**What is needed**
Rewrite these records with every "click coordinates" swapped for "pixel coordinates" and everything else unchanged. Leave the pictures out.
─── Supplied information ───
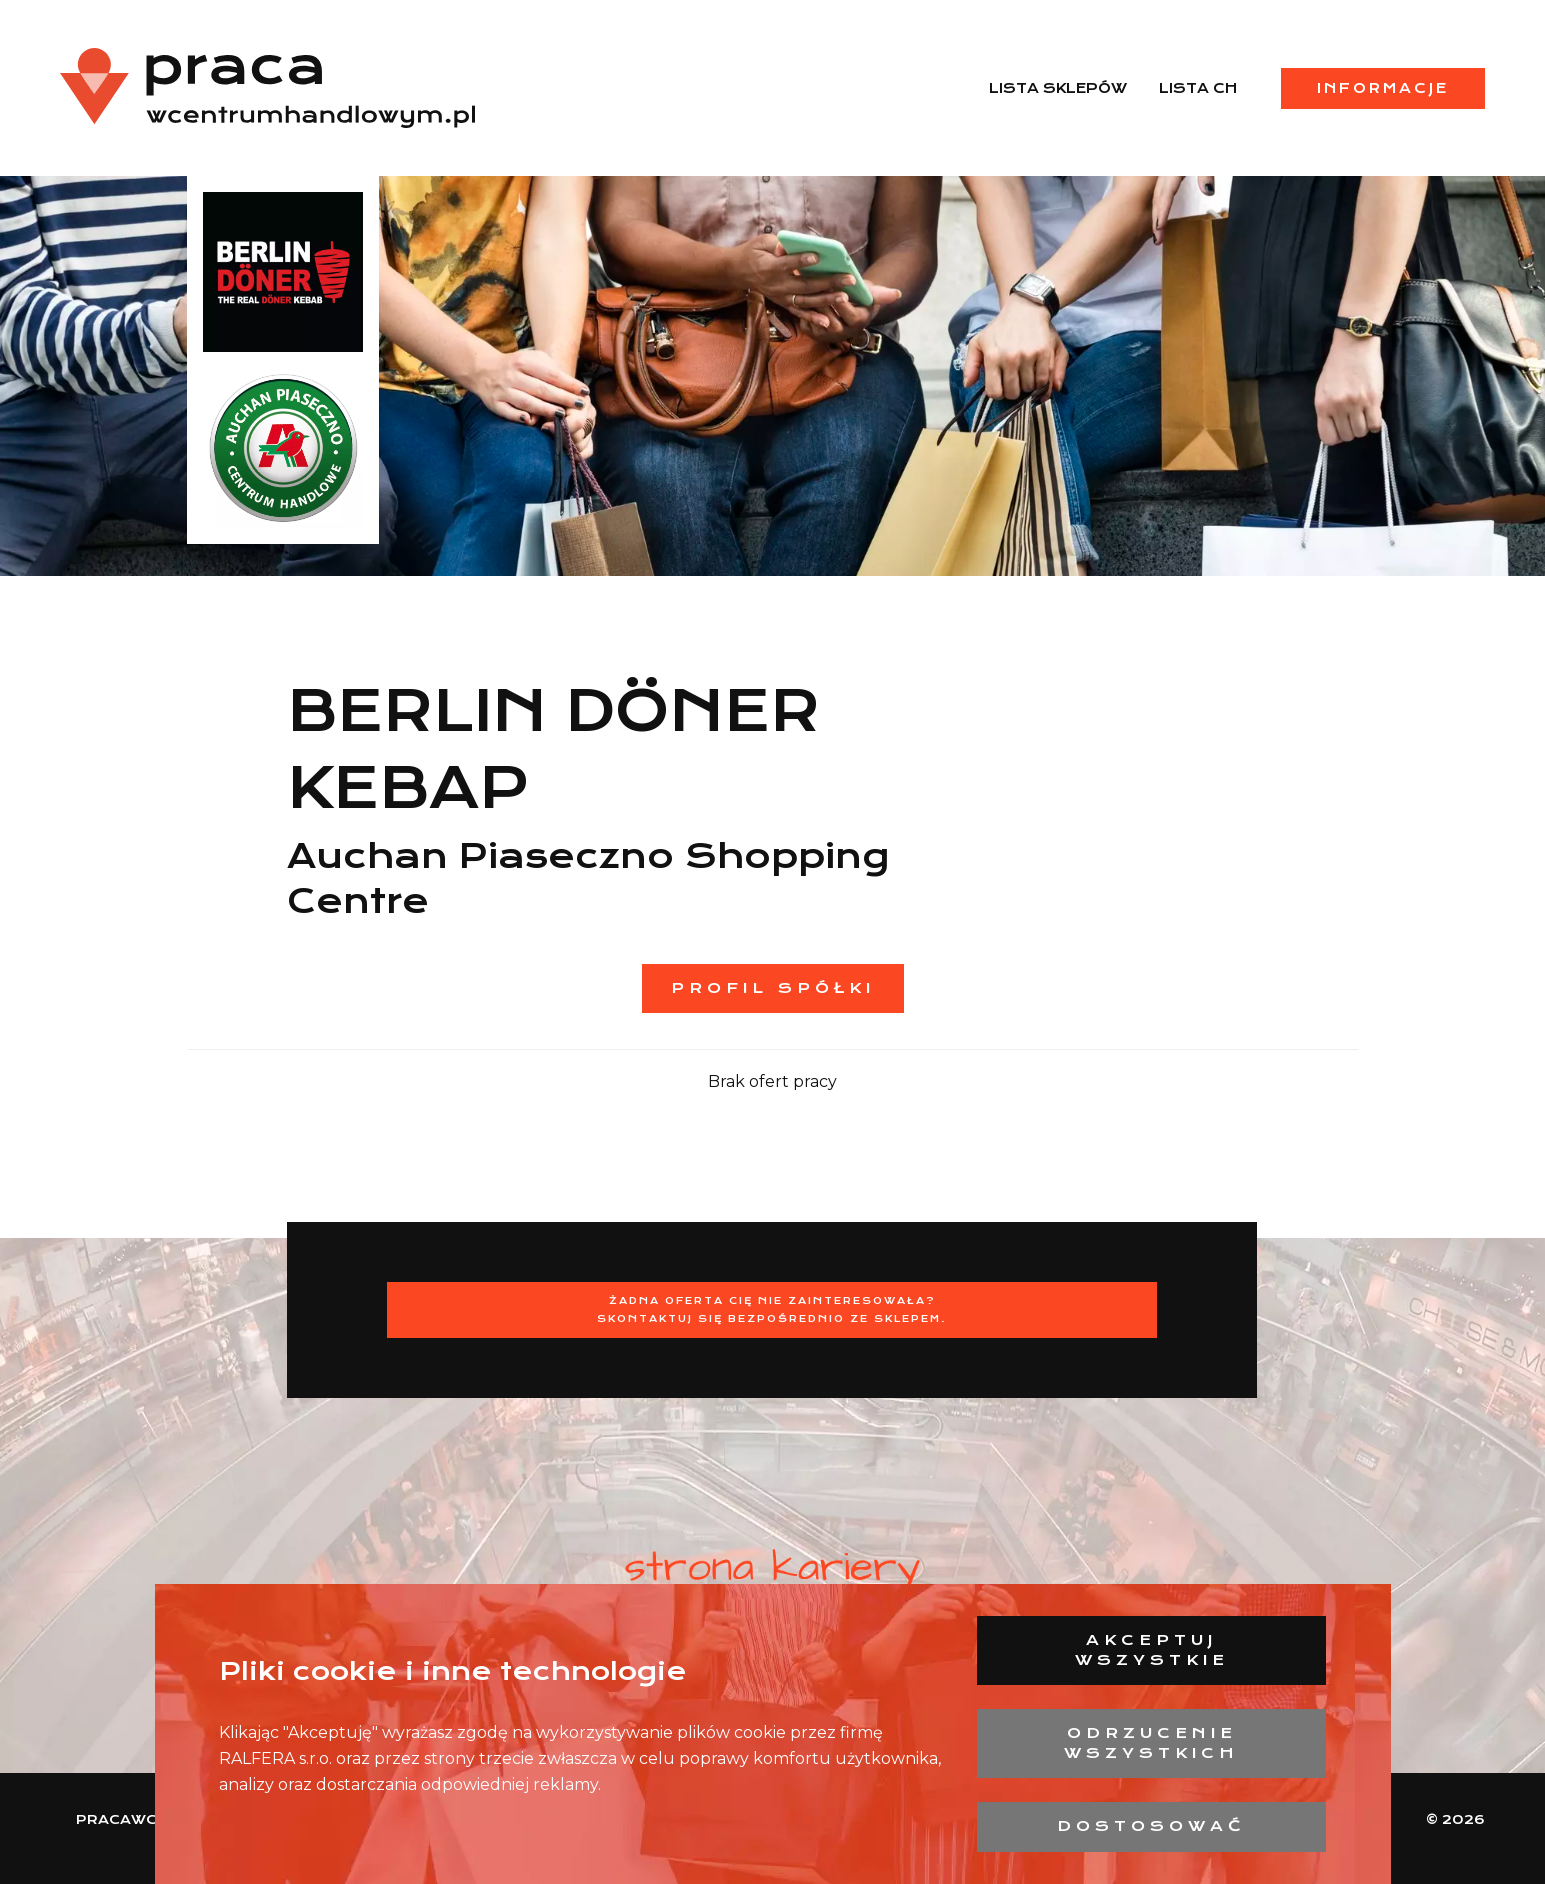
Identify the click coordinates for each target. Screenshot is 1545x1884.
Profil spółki (773, 988)
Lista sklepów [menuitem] (1058, 88)
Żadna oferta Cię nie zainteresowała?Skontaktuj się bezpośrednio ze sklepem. (772, 1309)
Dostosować (1151, 1826)
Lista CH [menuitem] (1198, 88)
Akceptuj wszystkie (1152, 1650)
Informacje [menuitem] (1383, 88)
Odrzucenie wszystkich (1151, 1743)
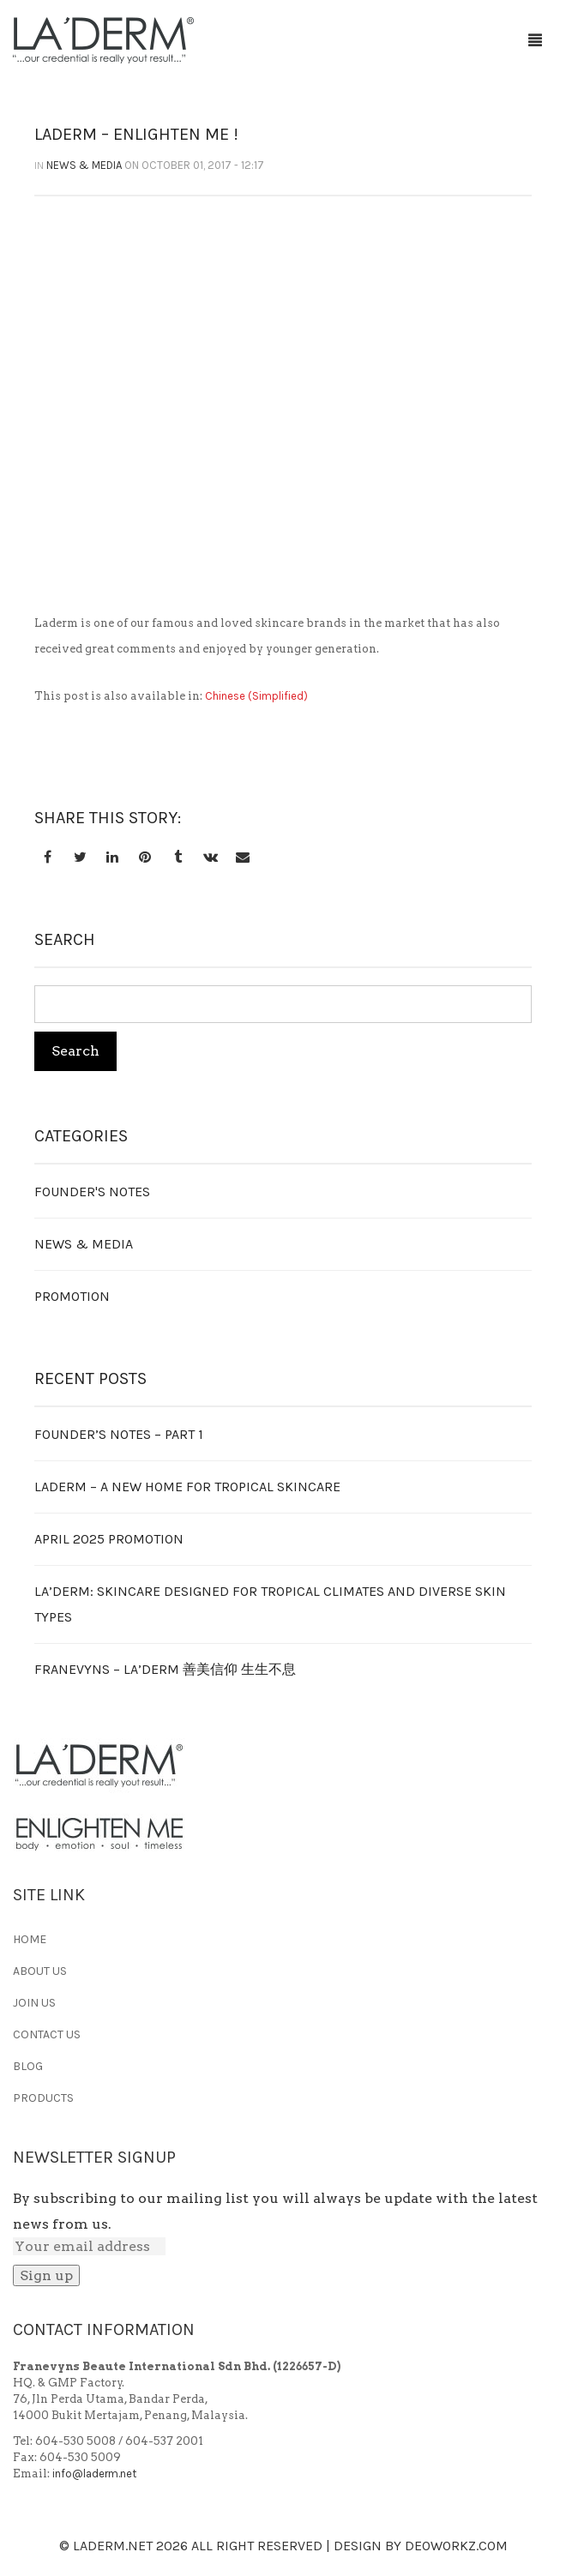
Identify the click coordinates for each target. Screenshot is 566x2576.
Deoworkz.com (456, 2545)
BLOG (28, 2066)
───
**Exercise solution**
Identify the pixel coordinates for each target. Screenshot is 1545x1884.
Profil spółki (773, 988)
Lista sklepów [menuitem] (1058, 88)
Żadna oferta Cię nie zainteresowała?Skontaktuj się bezpośrednio ze sklepem. (772, 1309)
Dostosować (1151, 1826)
Lista CH [menuitem] (1198, 88)
Akceptuj wszystkie (1152, 1650)
Informacje [menuitem] (1383, 88)
Odrzucenie wszystkich (1151, 1743)
Identify the pixel coordinates for each target. Screenshot is 566x2576.
Deoworkz.com (456, 2545)
BLOG (28, 2066)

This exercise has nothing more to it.